In the 1990s, health systems began tackling the game-changing implementation of technology such as hospital information systems (HIS) and the earliest electronic health records (EHRs) to automate administrative and business processes. In the early 2000s, they prepared for HIPAA regulations and developed strategies to reduce medical errors, again with the help of technology systems. Now, in 2015, our industry is addressing a host of new trends and demands. Most of these directly result from healthcare reform and the technology needed to meet its requirements, which is changing nearly every facet of healthcare delivery.  

In this three-part series, we’ll look at three top trends and challenges faced by today’s healthcare leaders: patient collections, value-based reimbursement, and collaborative care. We’ll examine how these trends will be impacted by ICD-10 and vice-versa – and how you can proactively tackle associated challenges in a way that will propel you toward success.

Patient collections would likely be a provider concern even in the absence of healthcare reform; however, the passage of the Patient Protection and Affordable Care Act (PPACA) has certainly made it more challenging. Financial responsibility of patients is rising on all fronts and across all types of insurance plans. In fact, research has shown that 30 percent of a healthcare organization’s revenue now comes from patients versus insurers. According to the 2013 census, 15.5 million Americans have high-deductible health plans. The Kaiser Family Foundation indicates that the average deductible for all employer-sponsored health plans increased 47 percent from 2009 to 2014. The millions of newly insured Americans under the PPACA face high deductibles, too: the average deductible for an individual Bronze plan is nearly $5,200.

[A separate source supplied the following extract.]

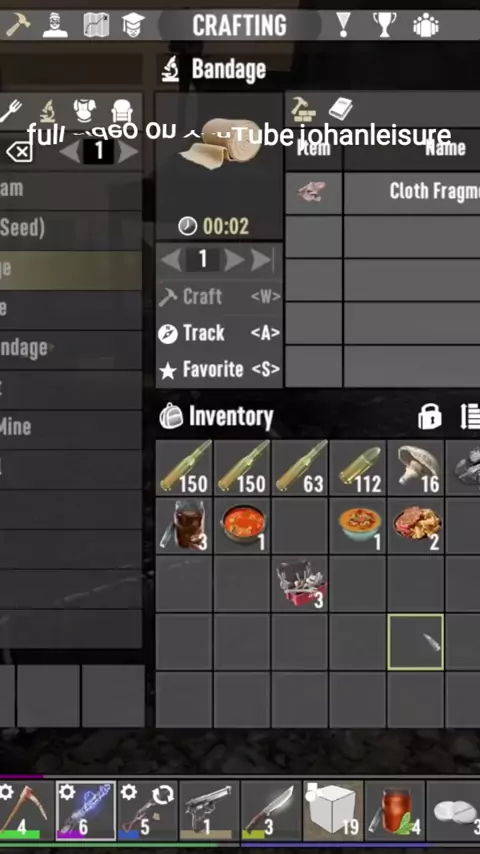Open the map icon in top bar

(x=96, y=25)
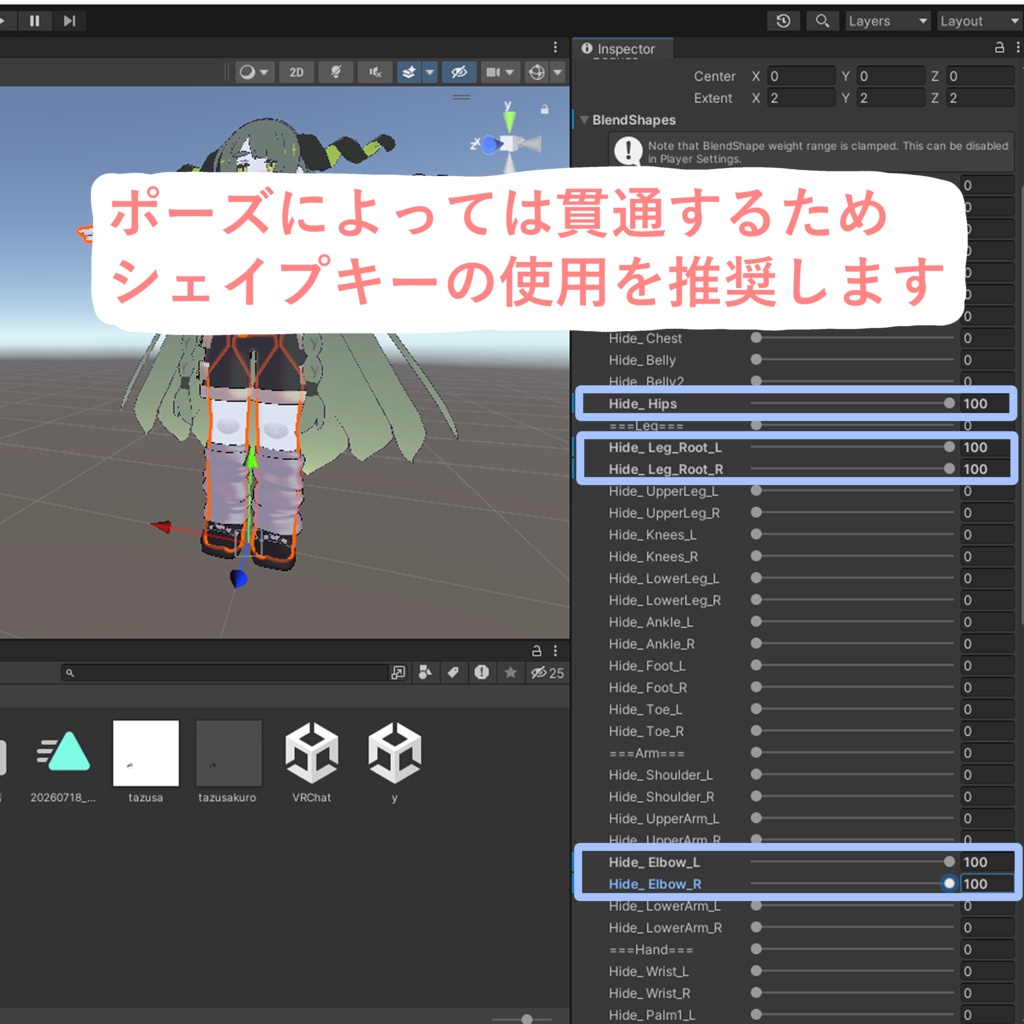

The bottom line: As the cost of healthcare rises, patients are taking on a larger portion of these expenses. Factors such as the economy, individual financial difficulties, and attitudes regarding medical bill payment, or even unfamiliarity with health insurance, can make patient collections especially challenging. With ICD-10 and insurance market changes quickly approaching, optimizing patient payments becomes an even more vital strategic initiative due to two factors:

  • Claims payments may be delayed during the initial ICD-10 transition, which can translate to sluggish cash flow and lost revenue. Based on studies authorized by the Centers for Medicare & Medicaid Services (CMS), rejections and denials may increase by 100 to 200 percent following the ICD-10 transition date. This represents a substantial increase, which is why ensuring and maximizing patient collections can help keep your organization financially healthy during this critical period.
  • Staff must be completely aware of patient benefits coverage, responsibility, and participation in payer networks prior to ICD-10. Collecting from today’s patients requires new, automated, more proactive processes. By better understanding patients’ benefit coverage and leveraging tools to provide estimates for care at the time of service, staff can improve patient collections and ensure accurate payments by payer networks. The time to implement payment changes is now. All staff, especially your front office, will need time to get accustomed to new activities. On the other hand, they’ll probably be able to stop engaging in time-consuming activities such as sending statements, fixing payer errors, and posting payments that arrive via mail.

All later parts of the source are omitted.